[Entries taken from a collection]
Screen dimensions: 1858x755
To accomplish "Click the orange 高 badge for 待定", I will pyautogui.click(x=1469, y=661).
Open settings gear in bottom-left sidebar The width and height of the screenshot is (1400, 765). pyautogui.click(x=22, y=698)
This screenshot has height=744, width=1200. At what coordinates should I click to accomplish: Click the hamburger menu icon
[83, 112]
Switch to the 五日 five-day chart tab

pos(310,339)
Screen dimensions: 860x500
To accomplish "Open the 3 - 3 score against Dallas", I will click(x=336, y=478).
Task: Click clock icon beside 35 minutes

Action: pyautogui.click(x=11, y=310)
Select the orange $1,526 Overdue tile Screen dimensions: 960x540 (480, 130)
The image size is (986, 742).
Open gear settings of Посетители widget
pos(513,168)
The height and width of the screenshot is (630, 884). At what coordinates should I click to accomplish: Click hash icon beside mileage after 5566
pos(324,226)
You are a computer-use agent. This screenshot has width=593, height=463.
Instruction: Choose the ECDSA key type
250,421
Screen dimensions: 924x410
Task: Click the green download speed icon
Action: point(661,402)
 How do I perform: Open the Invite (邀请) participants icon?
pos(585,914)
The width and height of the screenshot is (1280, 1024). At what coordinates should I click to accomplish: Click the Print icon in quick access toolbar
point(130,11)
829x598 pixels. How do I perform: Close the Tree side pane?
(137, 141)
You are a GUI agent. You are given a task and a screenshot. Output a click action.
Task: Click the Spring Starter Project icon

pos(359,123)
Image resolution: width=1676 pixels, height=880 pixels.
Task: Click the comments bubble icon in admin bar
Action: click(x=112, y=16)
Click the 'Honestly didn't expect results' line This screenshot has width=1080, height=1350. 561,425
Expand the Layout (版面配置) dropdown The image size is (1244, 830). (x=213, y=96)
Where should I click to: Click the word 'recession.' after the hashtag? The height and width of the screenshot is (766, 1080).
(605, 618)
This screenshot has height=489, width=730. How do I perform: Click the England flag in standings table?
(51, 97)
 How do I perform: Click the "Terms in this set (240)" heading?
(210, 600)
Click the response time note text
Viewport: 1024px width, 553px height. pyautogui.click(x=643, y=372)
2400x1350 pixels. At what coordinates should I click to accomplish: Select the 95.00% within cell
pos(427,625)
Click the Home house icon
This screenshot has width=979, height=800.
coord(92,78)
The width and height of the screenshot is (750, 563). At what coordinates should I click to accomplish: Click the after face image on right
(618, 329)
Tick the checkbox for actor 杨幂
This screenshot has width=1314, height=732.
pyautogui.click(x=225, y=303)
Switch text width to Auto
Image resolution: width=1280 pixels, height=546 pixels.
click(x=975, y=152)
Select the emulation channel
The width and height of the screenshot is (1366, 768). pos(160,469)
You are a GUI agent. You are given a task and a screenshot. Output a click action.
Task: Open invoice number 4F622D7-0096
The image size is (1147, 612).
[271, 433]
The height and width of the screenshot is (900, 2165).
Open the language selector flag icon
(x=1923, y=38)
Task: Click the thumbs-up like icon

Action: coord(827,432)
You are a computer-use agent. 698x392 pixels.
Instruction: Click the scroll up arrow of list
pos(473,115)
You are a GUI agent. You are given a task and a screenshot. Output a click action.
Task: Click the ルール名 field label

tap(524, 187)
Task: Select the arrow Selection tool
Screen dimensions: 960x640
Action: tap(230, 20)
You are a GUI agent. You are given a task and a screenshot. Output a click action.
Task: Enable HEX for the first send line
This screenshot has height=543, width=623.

> _Problem requirements_
Write out exactly each line of the entries, starting at the one containing "Task: Click the thumbs-up like icon" and finishing with the last line.

> _Output of the exercise_
Task: Click the thumbs-up like icon

Action: coord(827,432)
You are a computer-use agent. 698x392 pixels.
Instruction: Click the scroll up arrow of list
pos(473,115)
You are a GUI agent. You are given a task and a screenshot. Output a click action.
Task: Click the ルール名 field label

tap(524, 187)
Task: Select the arrow Selection tool
Screen dimensions: 960x640
Action: tap(230, 20)
You are a GUI agent. You are given a task and a screenshot. Output a click action.
Task: Enable HEX for the first send line
This screenshot has height=543, width=623.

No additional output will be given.